Work order:
Search the records for the word "computer" and copy every line in which it occurs.

Material shown:
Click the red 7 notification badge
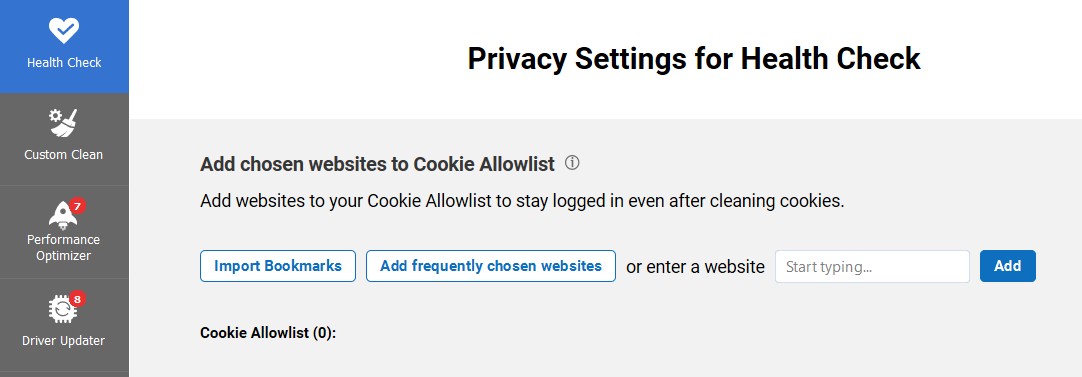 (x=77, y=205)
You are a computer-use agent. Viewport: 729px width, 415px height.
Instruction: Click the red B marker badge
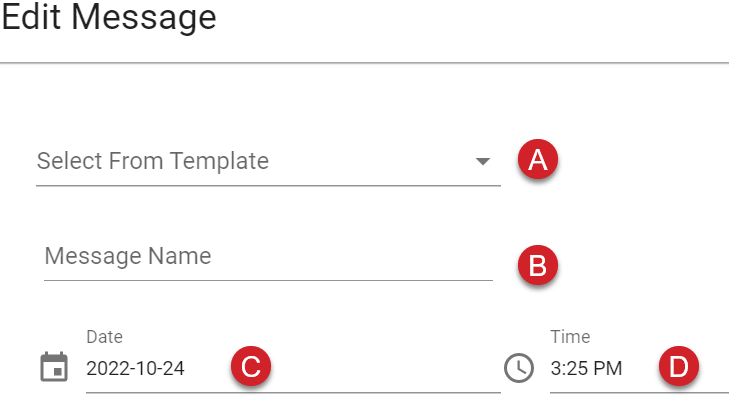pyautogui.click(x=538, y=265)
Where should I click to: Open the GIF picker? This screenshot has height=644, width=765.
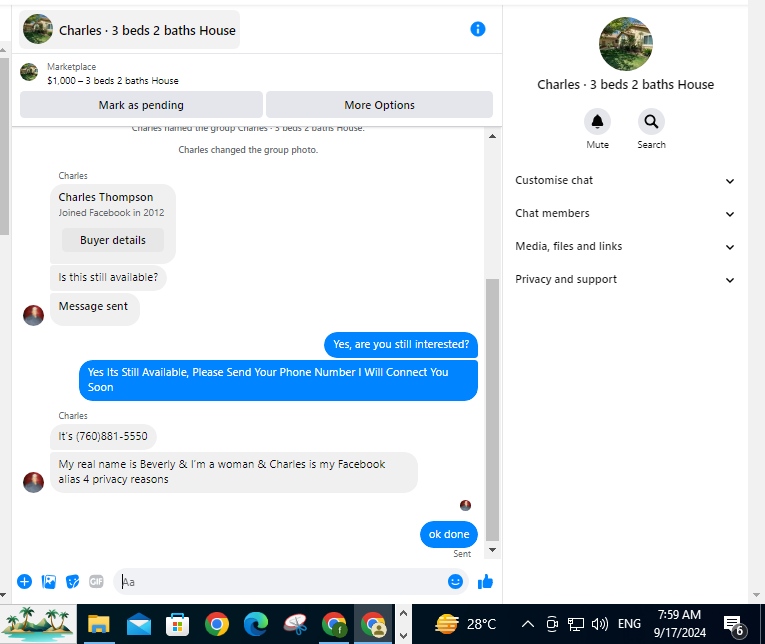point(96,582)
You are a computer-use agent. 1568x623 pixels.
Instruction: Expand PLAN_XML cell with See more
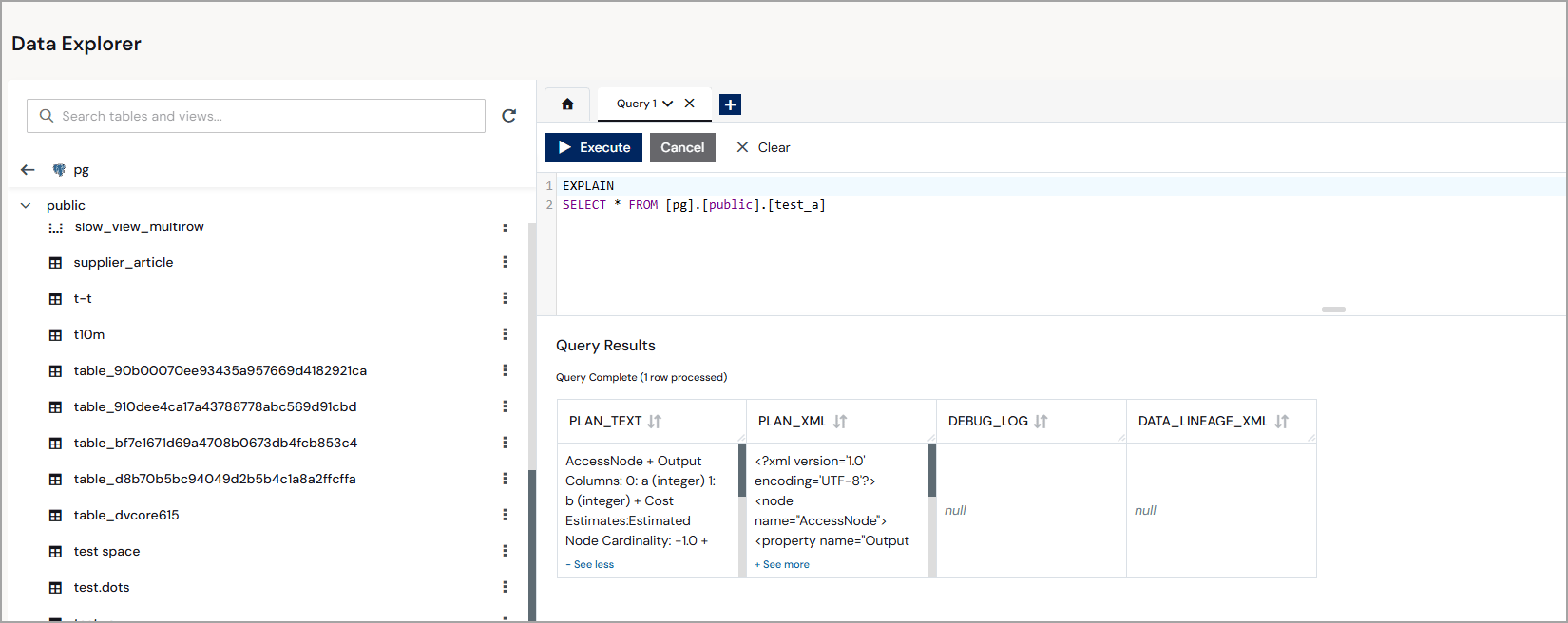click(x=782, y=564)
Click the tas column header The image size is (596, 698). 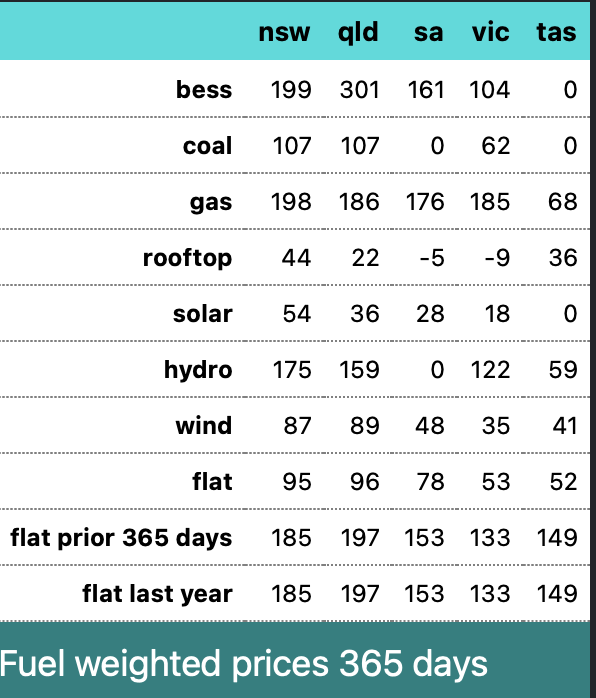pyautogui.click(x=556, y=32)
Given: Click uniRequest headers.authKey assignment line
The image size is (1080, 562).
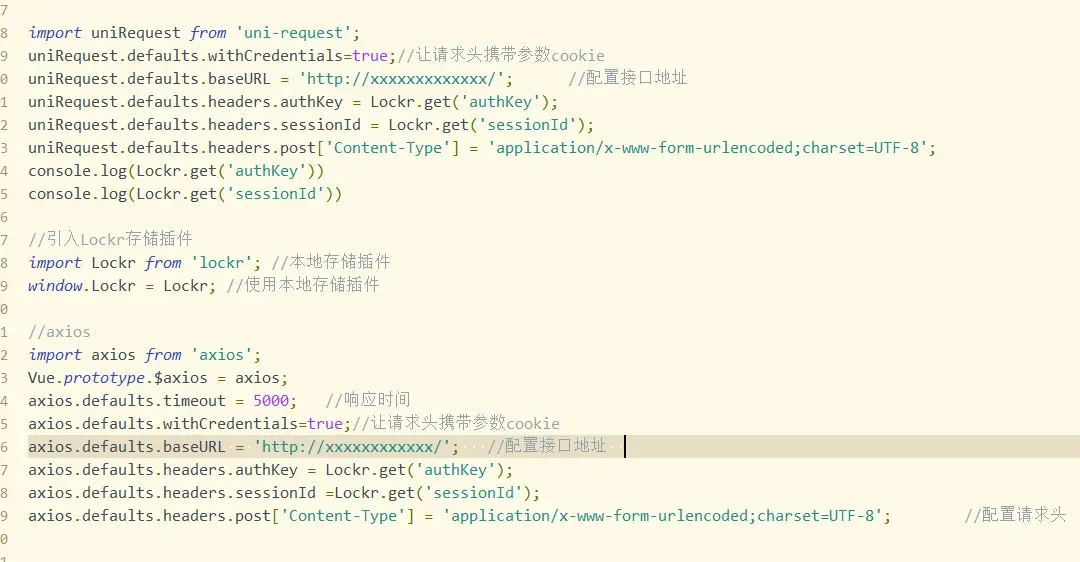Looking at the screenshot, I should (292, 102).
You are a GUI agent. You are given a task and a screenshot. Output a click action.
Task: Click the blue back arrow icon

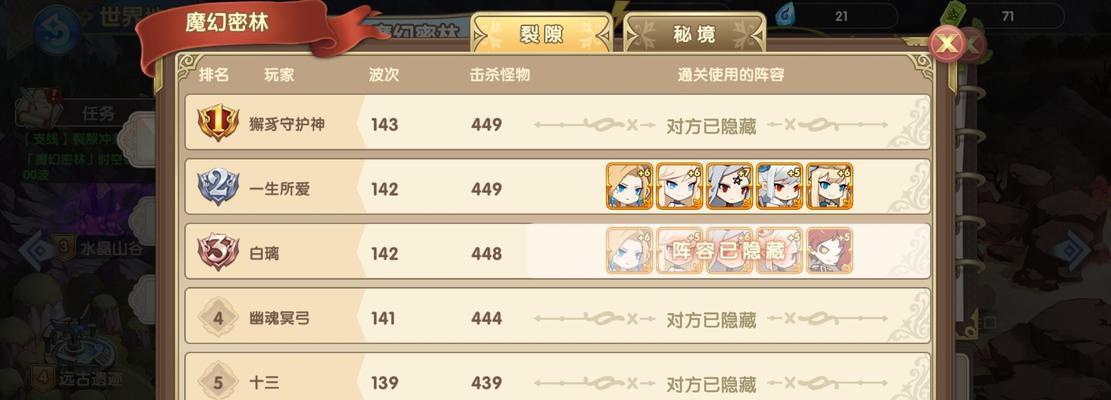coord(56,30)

==

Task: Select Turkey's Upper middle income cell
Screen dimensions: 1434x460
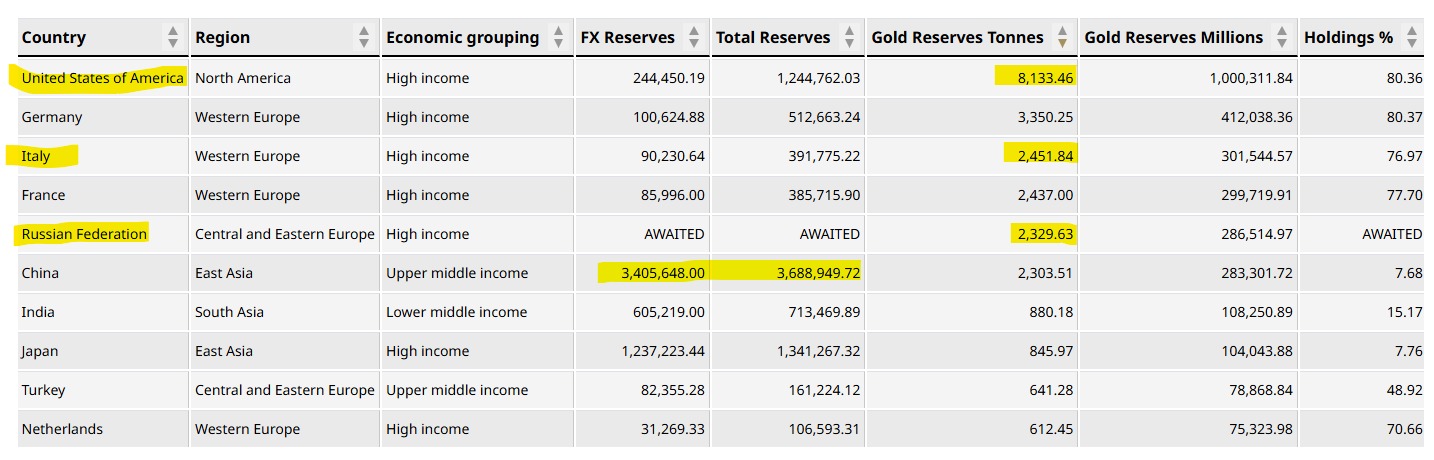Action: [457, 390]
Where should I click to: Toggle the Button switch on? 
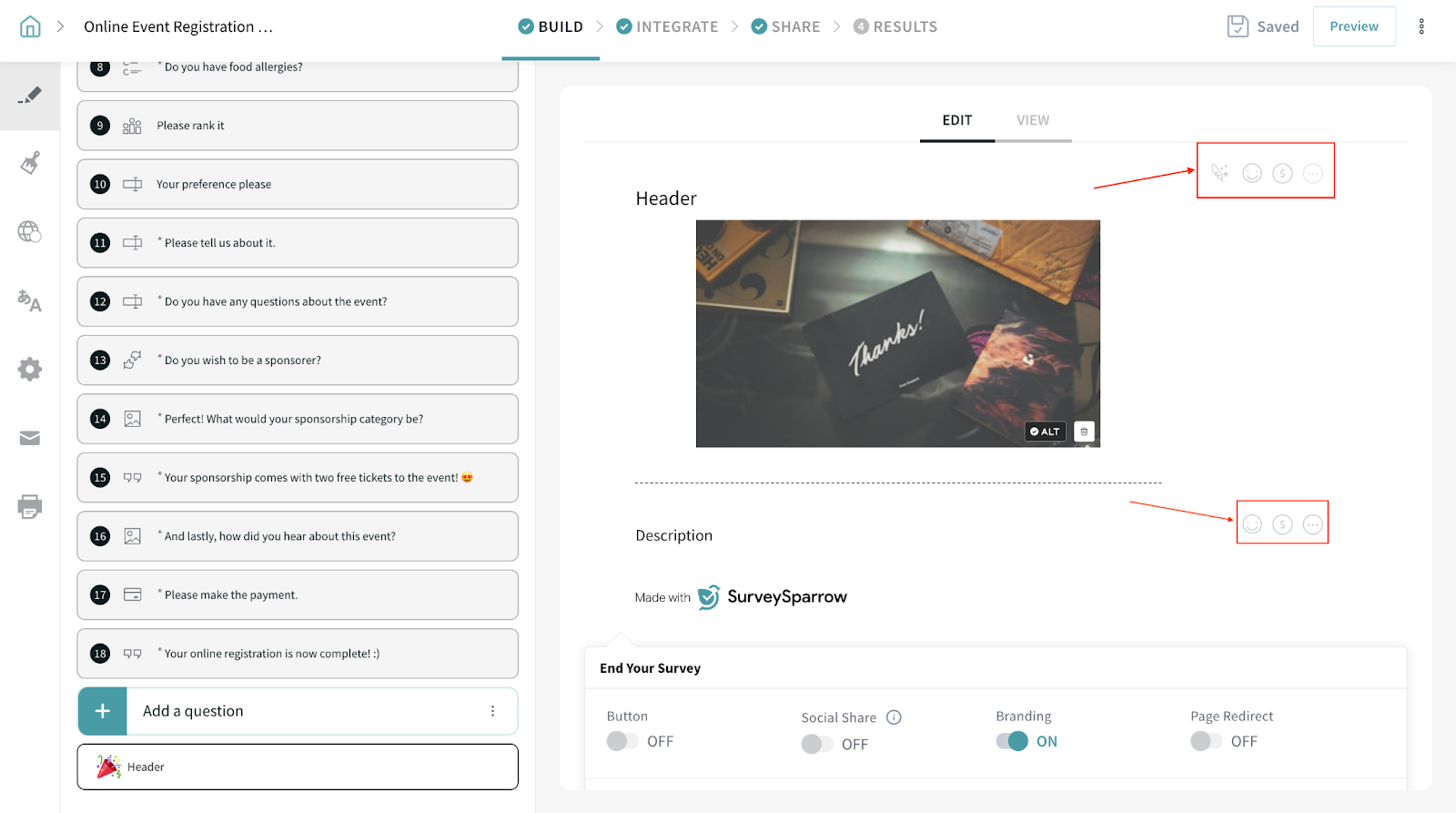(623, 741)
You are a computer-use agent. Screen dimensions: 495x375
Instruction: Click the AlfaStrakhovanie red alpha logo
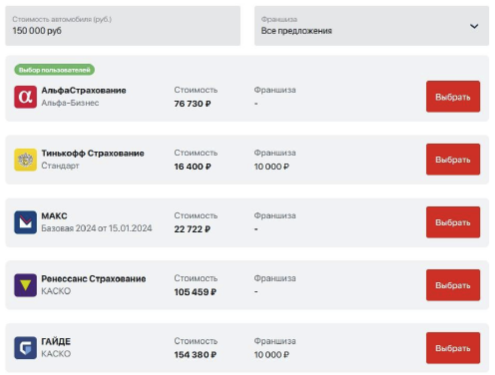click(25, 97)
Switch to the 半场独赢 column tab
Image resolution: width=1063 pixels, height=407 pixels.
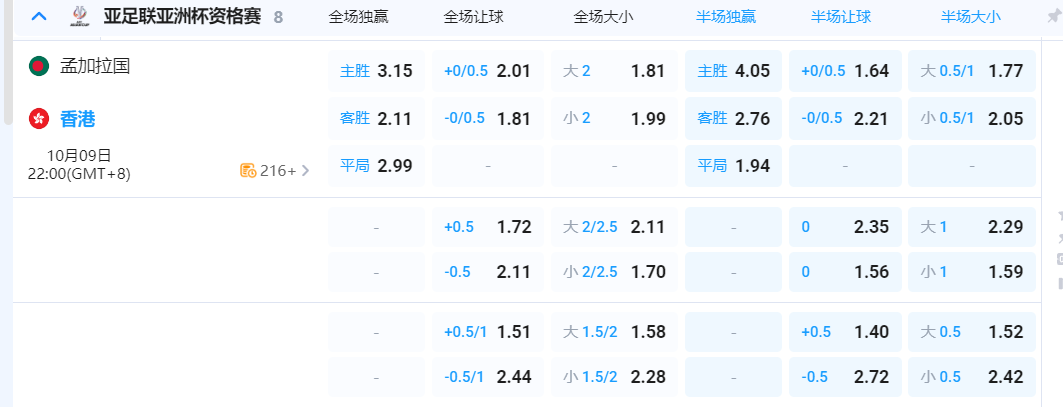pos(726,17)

--

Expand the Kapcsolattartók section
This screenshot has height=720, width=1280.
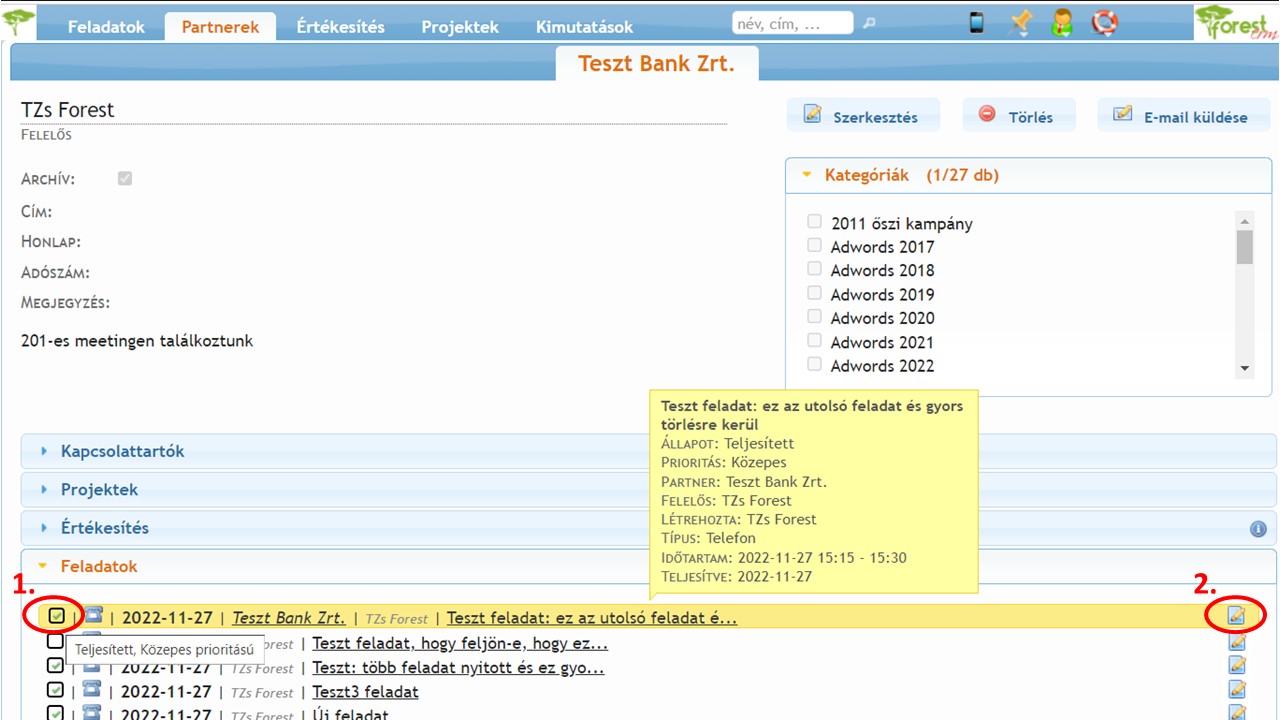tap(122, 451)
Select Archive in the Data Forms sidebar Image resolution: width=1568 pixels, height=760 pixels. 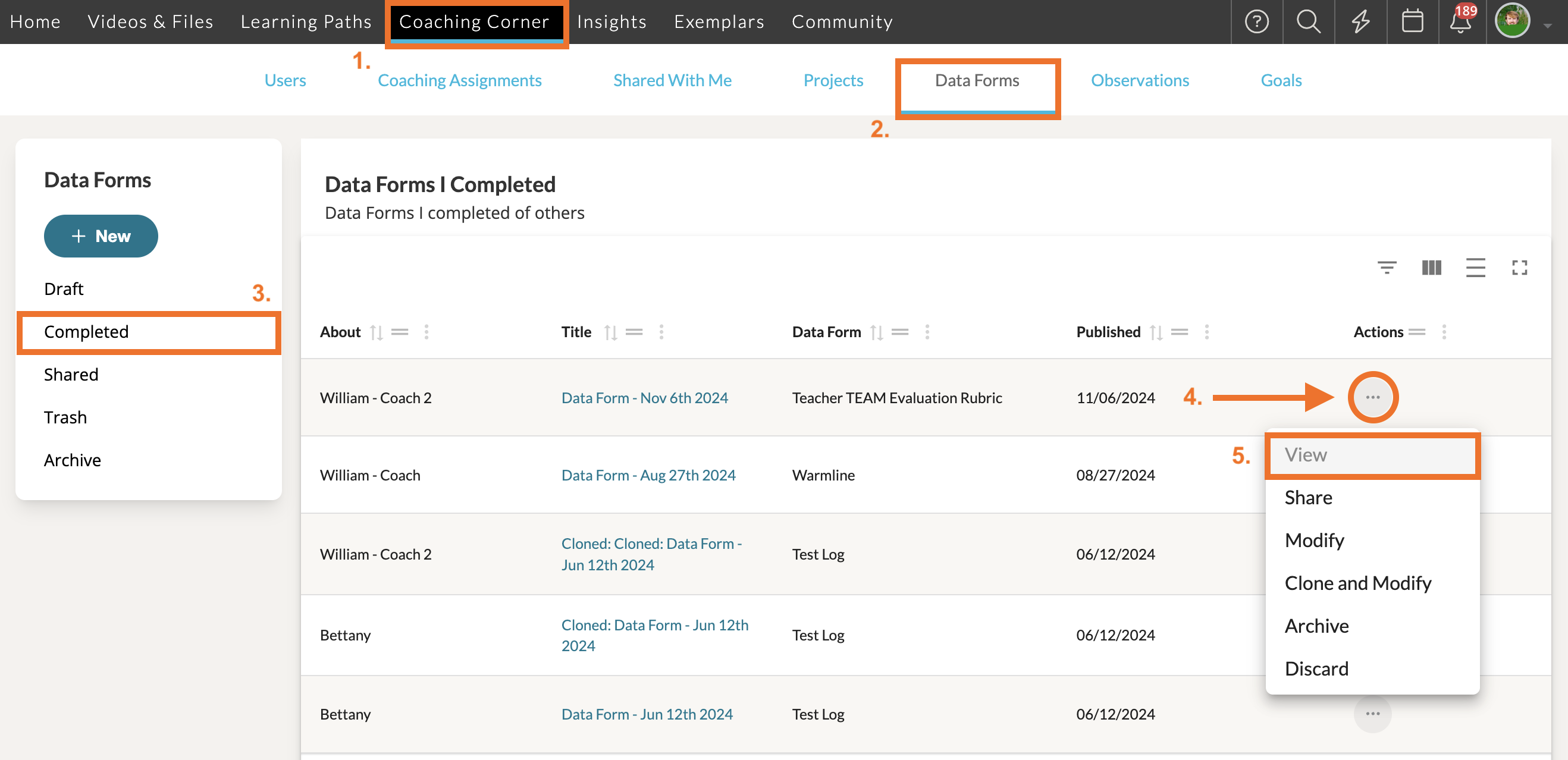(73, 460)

Answer box:
You are a computer-use agent. Viewport: 729px width, 415px height.
You are a computer-use agent. 1568x623 pixels.
You are a computer-use agent. Screen dimensions: 495x375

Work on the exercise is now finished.